Many fans were less than satisfied with Kanye’s ninth solo project that dropped Oct. 25, “Jesus is King.” Fortunately, it’s impossible to say the same for the film installment that followed the album release. 

West’s film, “Jesus is King” was released on Oct. 25, and will stay in theaters until Oct. 31. It documents one of his “Sunday Service” concerts at Roden Crater in Arizona. Roden Crater is a large-scale artwork created by artist James Turrell to observe a “controlled environment for experiencing and contemplation of light” (Turrell). It is still a work in progress, and has never been open to the public. Turrell has been cultivating this project since the ‘70s. 

The film opens to the camera panning out of the crater while “Selah” plays, the second track on the album. The IMAX experience ensures that you can hear the music all around you in a surround sound fashion, and down to your very core. Throughout the entirety of the film and the album, Kanye uses a gospel choir to turn your experience into something truly transcendental, whether or not you’re even a religious believer. 

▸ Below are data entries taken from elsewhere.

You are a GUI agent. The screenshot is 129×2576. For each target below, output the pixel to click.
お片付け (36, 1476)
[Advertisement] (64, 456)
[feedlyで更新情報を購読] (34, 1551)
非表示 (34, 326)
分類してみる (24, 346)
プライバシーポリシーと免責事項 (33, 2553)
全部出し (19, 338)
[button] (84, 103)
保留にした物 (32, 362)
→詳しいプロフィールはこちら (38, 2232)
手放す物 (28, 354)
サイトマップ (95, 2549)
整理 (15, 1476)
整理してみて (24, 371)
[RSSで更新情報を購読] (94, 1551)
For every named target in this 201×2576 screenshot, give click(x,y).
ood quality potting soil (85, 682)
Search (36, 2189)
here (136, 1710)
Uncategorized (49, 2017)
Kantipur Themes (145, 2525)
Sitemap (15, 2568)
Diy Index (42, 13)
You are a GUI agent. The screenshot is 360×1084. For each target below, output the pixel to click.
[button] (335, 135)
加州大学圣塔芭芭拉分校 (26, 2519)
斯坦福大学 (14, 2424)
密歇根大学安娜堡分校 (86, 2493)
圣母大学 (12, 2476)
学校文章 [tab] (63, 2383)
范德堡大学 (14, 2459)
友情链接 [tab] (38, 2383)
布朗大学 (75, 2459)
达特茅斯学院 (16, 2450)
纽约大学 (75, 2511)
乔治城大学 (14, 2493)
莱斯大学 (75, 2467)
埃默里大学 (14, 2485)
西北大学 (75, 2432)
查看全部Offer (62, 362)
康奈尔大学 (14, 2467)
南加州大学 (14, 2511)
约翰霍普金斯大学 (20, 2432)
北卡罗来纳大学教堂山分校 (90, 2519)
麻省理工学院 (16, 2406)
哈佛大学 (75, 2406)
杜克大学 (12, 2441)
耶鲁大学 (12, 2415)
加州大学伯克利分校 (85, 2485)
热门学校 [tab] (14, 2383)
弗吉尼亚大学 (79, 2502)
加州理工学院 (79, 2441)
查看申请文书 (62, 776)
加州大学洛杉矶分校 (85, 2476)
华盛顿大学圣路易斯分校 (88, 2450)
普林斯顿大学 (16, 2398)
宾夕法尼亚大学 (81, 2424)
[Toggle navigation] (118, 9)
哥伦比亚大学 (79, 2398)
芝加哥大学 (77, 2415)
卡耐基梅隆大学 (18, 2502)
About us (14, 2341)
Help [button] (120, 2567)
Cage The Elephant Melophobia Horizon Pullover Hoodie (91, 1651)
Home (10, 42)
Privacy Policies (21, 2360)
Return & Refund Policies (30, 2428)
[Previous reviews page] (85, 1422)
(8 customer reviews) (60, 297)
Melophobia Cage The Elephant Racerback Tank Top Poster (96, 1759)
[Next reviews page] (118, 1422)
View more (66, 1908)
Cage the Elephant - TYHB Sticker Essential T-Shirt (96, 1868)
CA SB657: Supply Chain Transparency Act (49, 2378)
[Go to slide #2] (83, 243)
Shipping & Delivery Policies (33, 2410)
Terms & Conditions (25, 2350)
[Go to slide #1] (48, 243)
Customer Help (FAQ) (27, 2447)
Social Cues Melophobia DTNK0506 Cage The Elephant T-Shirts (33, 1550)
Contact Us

The film takes tracks from the new album, and mixes them with tracks from some of his older albums, such as “The Life of Pablo” and “808s & Heartbreak. It focuses on the choir from different angles, allowing us to watch them kneel and raise their arms to the sky as if in prayer and borrow their devotional exhilaration as our own. 

The film takes a hairpin turn after the choir files out of the room, and West is left alone, sweeping the floor. He begins a haunting, melancholy version of “Street Lights” accompanied on the piano, which could arguably be labeled as the highlight of the whole film. 

The scene that follows is just as personal and intimate. We see West holding his youngest son, Psalm, and singing “Use this Gospel.” We get a glimpse into the private family life that West leads, and how his music and his faith tie into that as well. 

“Jesus is King” falls into a gray area where it can’t be qualified as a documentary or a music video. If anything, it could be a video installment in an art museum.